Murakami Redux

I finished Murakami’s “The Wind-Up Bird Chronicle” a couple of days ago. I have to say that it got a lot better after page 140. I like his inclusion of the Japanese invasion of Manchuria – that plotline was the best part of the entire novel. I do feel as though the ending left me needing something more. I want to reread the whole novel but I know it will be a let down. There’s some great symbolism and dream sequences, but some of the plot components are left to their own devices and not united to form something better. There are a lot of loose threads left at the end of the novel, which annoys me a lot. Murakami could have done a lot better. Not that it was a bad novel, because it wasn’t. It just wasn’t as good as expected.

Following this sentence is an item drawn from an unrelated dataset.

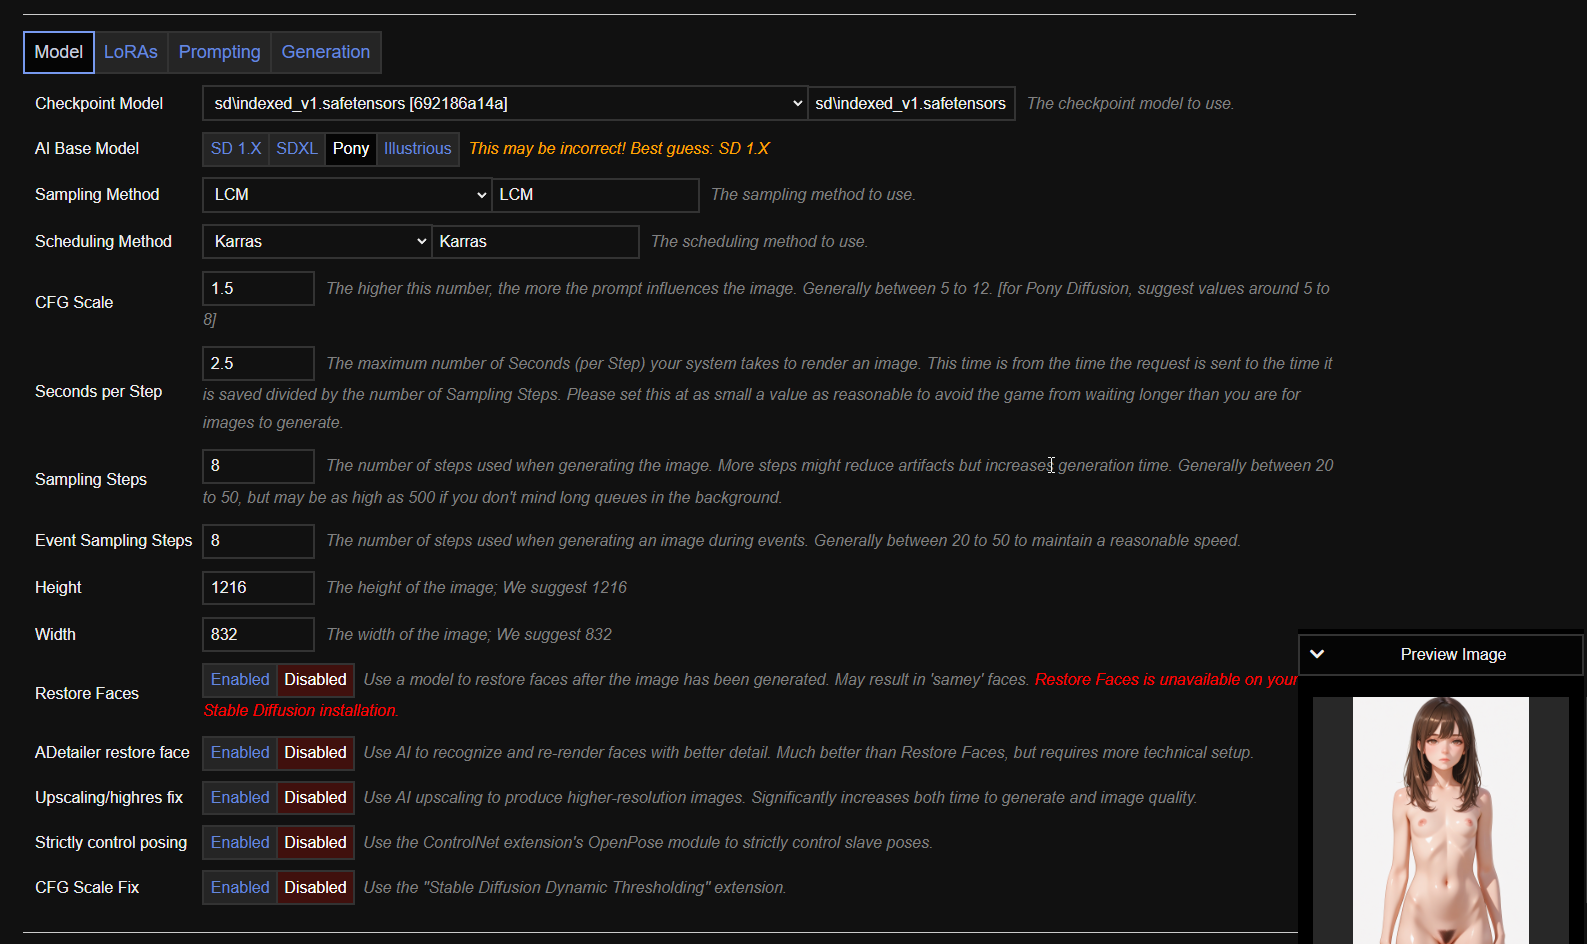The height and width of the screenshot is (944, 1587).
Task: Open the Checkpoint Model dropdown
Action: [x=504, y=103]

There are a lot of allusions as to the evil nature of the wind-up bird, but they don’t get played out. What’s with the buried heart and Cinnamon’s doppelganger? They don’t even mean anything, and once you read past them in the novel, they disappear. They’re not used for any sort of plot development, and this gives them the function of creating a mood. Granted, Murakami does a good job of setting the mood, but ultimately we need more than a mood. We need some sort of resolution, something more than mental conflict. Why the hell is May Kasahara even a part of the novel? I know she’s the opposite of Toru, but the whole sequence of letters from the wig factory could have been taken out.

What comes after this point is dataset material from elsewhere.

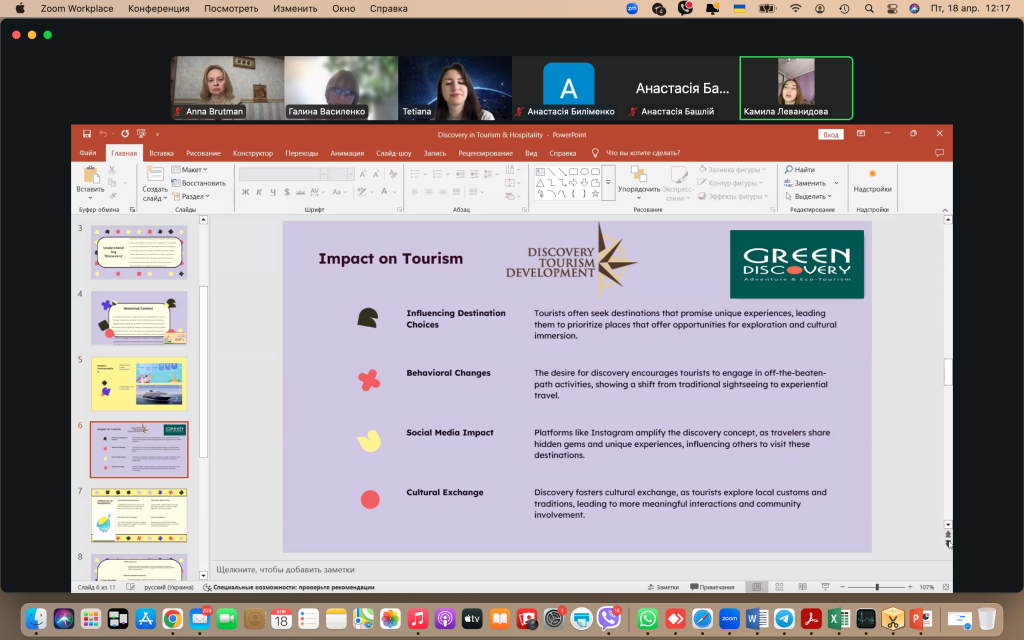Click the Sign in (Вход) button
This screenshot has height=640, width=1024.
[x=830, y=134]
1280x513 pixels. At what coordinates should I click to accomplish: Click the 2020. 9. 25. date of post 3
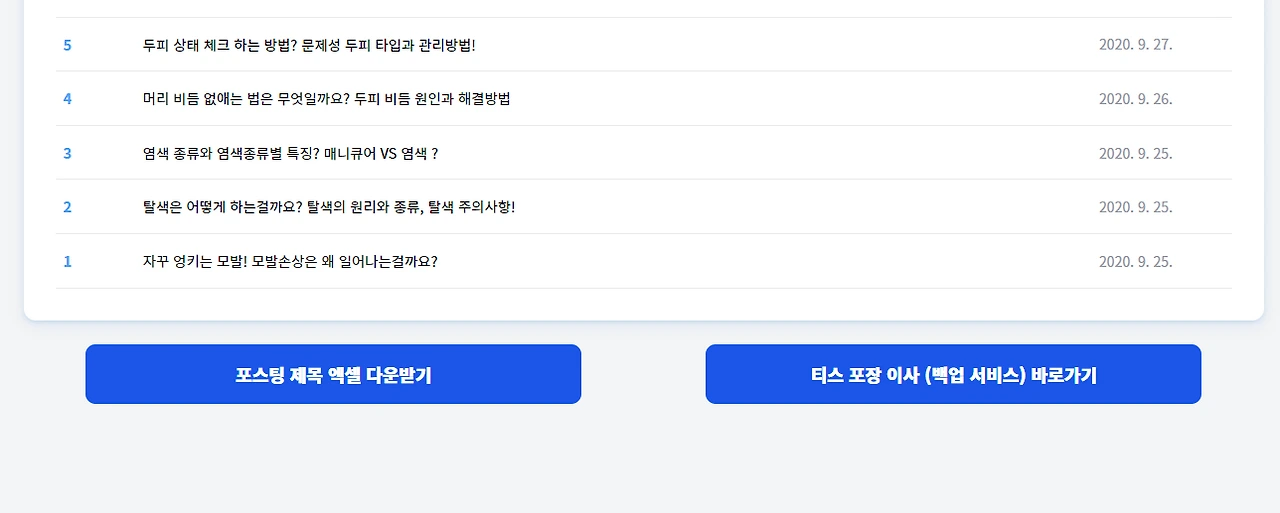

It isn’t a bad novel, it just isn’t satisfying in the end.

Murakami continued

I got to page 113 in “The Wind-Up Bird Chronicle” today. That’s 78 more pages read. There’s a bit more exposition within these 78 pages: we finally find out the significance of the wind-up bird, Toru Okada (the protagonist) finds his long-lost polka dot tie, talks to the Lolita-esque girl who is his neighbor, documents stages of baldness on the Tokyo subway, and has a wet dream. He also meets another mysterious woman.

I’m not too excited by the book at this stage. Frankly, it is quite boring. After 113 pages, absolutely nothing has happened. Literally. He’s still looking for his cat, only now some complications are introduced. I wish something interesting would happen. I want to see more subplot with May Kasahara (his Lolita-esque neighbor). That is the most interesting character at this point.

I’m kind of disappointed right now, but I’ll keep reading since I’m already one sixth of the way through the novel.